Start of Block

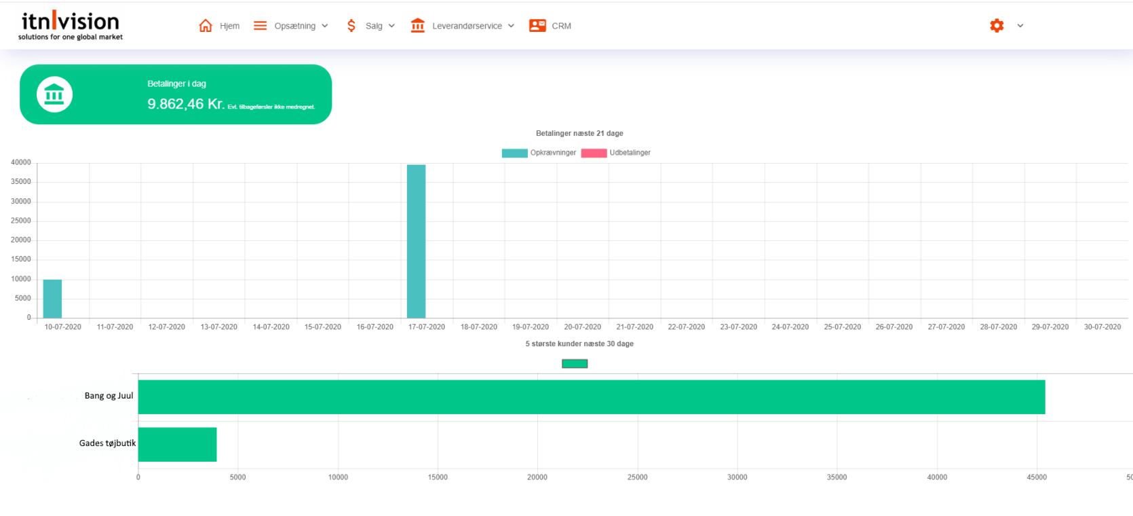Toggle Opkrævninger series in chart legend
Image resolution: width=1133 pixels, height=516 pixels.
click(x=514, y=153)
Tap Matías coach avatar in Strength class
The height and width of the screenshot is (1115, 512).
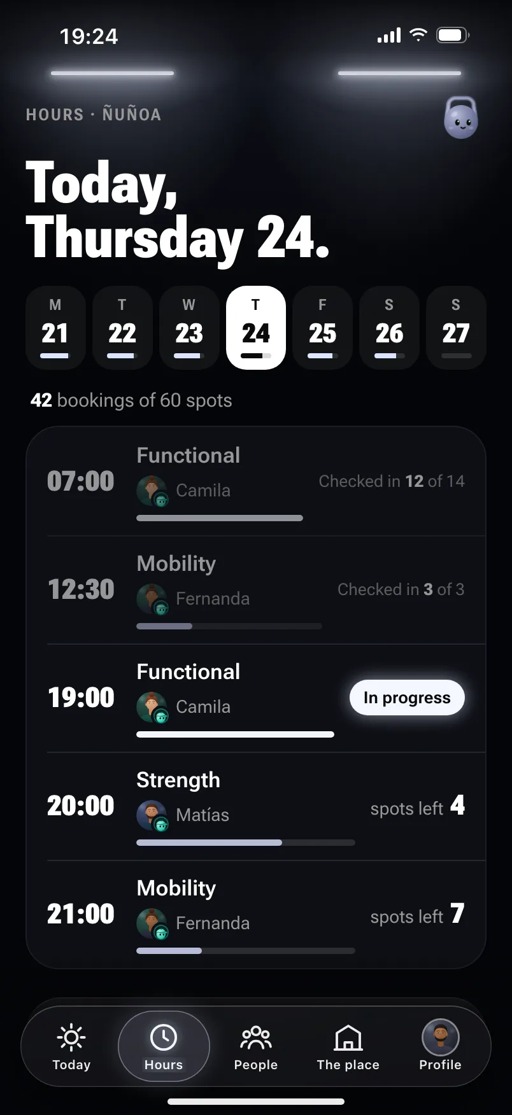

End of Block

_Work required_.
Nothing but the lines from the line containing "Tap Matías coach avatar in Strength class" through the end of the data, both ends included, is to be reproduced, exactly as written and without the pictures.

_Answer to the exercise_.
Tap Matías coach avatar in Strength class
The height and width of the screenshot is (1115, 512).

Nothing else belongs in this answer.